Honestly, this is probably my least favorite game of 2019, but I can also see why so many people love it. It is a true-to-form survival horror game, taking (what I assume are) the best parts of the 1998 classic and marrying it with some shifts in the storyline, a legitimately incredible sense of atmosphere and some cool set piece moments.

But, as someone who is not intimately familiar with the ins and outs of the genre, I constantly found myself asking what felt like basic, borderline-insulting questions: Why on Earth is the boss you kill with the crane such a clusterfuck to manage? Why does the back half of that game feel so much more sterile and bland than the jaw-dropping, wonderfully-condensed police station segments? Goddammit, why does a game in 2019 count Key Items towards your miniscule inventory limit? Even after getting Hip Pouches to upgrade that limit, it’s still exhausting!

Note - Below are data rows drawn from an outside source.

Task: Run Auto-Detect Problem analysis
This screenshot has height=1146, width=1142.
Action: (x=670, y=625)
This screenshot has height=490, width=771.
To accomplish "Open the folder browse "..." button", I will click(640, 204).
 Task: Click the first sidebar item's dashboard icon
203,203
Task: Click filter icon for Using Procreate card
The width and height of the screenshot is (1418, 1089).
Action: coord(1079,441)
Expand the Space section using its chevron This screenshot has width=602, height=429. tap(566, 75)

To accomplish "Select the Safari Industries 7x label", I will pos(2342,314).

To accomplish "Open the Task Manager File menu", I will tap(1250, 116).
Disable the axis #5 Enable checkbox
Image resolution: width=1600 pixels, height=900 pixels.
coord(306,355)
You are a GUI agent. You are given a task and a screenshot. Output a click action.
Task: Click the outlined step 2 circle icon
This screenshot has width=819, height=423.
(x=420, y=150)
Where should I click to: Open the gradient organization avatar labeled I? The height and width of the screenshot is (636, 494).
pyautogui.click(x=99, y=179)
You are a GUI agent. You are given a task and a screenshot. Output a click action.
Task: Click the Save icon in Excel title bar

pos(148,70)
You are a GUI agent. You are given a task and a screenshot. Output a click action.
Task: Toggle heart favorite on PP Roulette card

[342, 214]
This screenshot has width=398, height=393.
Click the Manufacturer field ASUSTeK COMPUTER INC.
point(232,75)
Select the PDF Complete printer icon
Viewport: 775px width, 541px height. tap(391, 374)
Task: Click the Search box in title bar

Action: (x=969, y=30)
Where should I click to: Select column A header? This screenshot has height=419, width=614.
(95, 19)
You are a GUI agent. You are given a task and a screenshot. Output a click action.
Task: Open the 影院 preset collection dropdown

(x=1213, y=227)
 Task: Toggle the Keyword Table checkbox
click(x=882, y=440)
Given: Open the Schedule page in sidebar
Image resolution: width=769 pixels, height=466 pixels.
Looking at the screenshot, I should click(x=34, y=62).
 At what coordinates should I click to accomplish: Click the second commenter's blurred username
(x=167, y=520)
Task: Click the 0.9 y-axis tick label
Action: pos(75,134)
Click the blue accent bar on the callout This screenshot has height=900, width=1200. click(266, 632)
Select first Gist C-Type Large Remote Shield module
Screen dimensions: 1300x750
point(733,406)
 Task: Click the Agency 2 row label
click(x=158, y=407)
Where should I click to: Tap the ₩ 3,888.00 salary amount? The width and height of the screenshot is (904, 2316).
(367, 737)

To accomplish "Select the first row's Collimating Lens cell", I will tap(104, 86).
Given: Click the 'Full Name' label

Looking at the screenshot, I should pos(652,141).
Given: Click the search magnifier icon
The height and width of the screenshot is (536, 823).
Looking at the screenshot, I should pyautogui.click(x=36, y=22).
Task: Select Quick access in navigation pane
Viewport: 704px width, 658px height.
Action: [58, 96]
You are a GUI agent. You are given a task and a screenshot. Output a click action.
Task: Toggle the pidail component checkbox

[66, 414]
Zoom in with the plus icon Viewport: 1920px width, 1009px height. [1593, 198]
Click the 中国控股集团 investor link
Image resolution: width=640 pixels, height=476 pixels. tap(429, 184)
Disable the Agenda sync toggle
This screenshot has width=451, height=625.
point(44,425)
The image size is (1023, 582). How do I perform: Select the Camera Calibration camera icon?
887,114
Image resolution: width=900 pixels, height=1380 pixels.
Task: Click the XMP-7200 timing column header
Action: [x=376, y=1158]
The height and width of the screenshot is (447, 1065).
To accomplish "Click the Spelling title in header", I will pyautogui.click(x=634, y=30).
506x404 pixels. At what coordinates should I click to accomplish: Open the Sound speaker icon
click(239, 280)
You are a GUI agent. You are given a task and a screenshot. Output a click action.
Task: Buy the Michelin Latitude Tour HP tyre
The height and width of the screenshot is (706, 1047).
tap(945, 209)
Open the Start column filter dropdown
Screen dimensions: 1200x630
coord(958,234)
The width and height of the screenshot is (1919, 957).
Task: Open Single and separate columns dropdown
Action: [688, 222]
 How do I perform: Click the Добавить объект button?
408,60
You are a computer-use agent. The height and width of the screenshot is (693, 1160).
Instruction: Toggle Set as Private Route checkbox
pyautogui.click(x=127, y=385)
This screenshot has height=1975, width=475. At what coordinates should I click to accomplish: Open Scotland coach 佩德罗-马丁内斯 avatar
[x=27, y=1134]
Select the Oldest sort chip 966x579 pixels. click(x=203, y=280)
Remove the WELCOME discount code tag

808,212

What is going on with the voice acting?

There are legitimately wonderful things about Resident Evil 2. I adore the map system, which manages to be smartly designed and efficient as hell in telling you which parts of the world you should still be exploring. Setting aside the voice acting, the audio and visual design of Raccoon City and its underbelly is tremendous, dripping with detail and atmosphere. A substantial group of people got a lot out of RE2, and I’m probably in the minority here, but I just wish the part where you played the game was as engaging and functional as the world that it takes place in.


Pikuniku
(Steam, Switch)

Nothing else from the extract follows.